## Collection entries
================================

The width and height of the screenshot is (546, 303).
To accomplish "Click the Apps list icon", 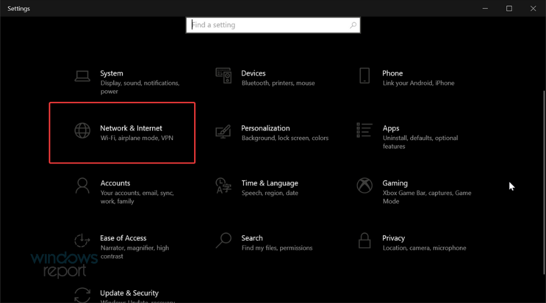I will [x=365, y=130].
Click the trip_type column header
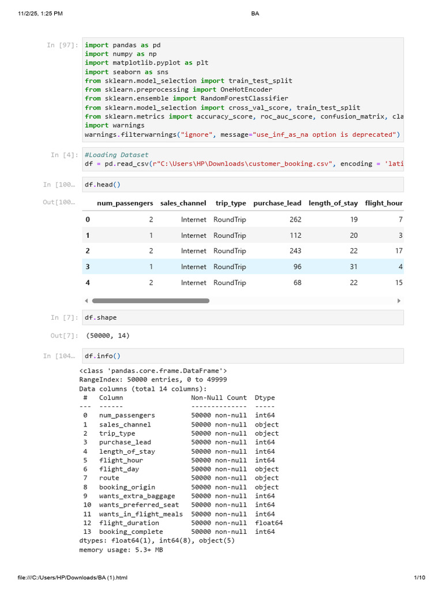 click(231, 203)
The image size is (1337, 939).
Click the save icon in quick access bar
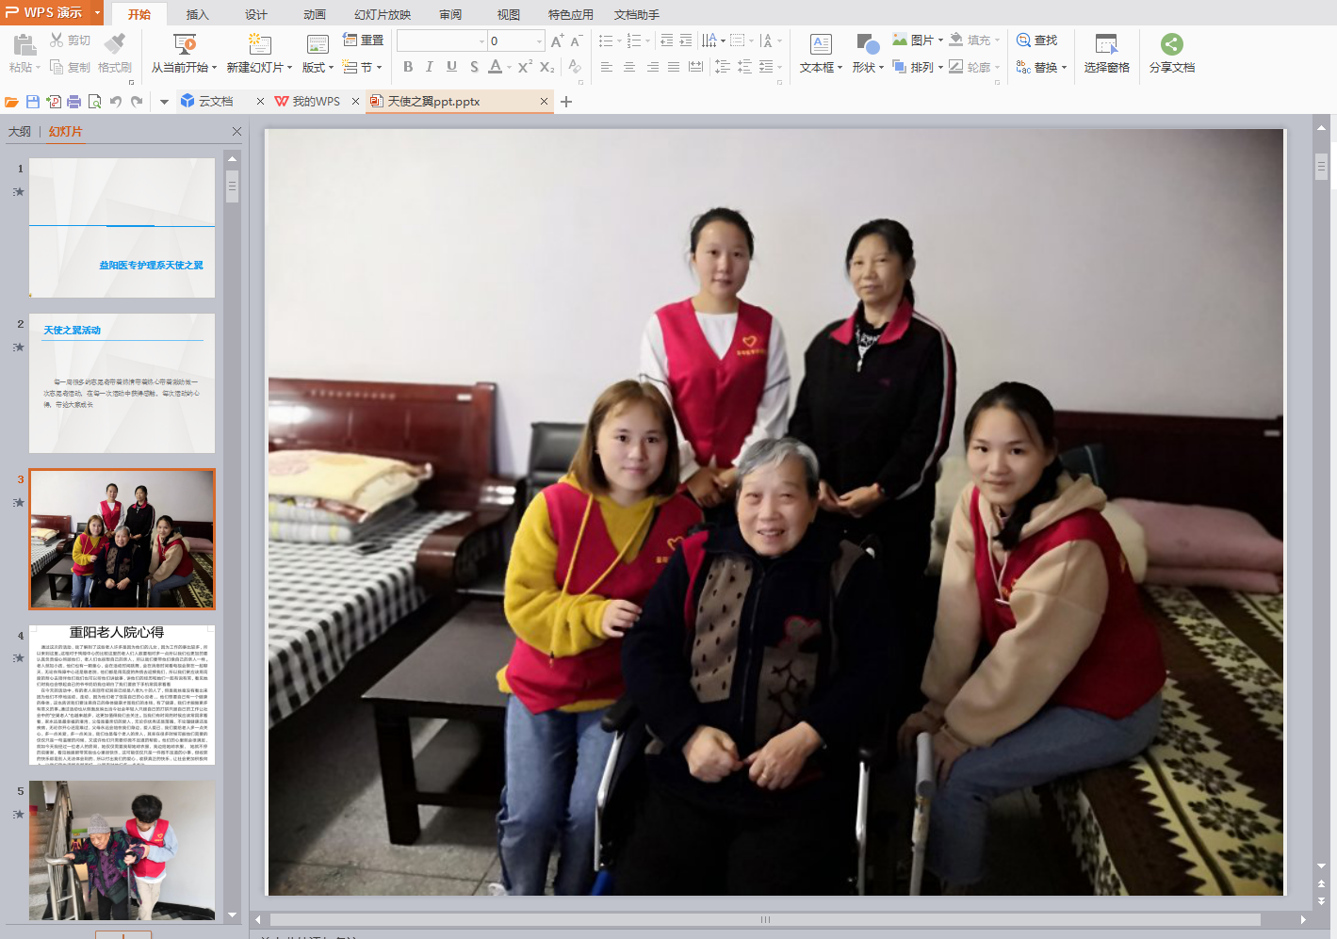click(x=33, y=102)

================================

## Instructions for the task
Reproduce the data above word for word, from the line containing "Click the trip_type column header" through the last line of the data, both included, leaving out the pictures.

## Written solution
Click the trip_type column header
 click(231, 203)
The image size is (1337, 939).
Click the save icon in quick access bar
click(x=33, y=102)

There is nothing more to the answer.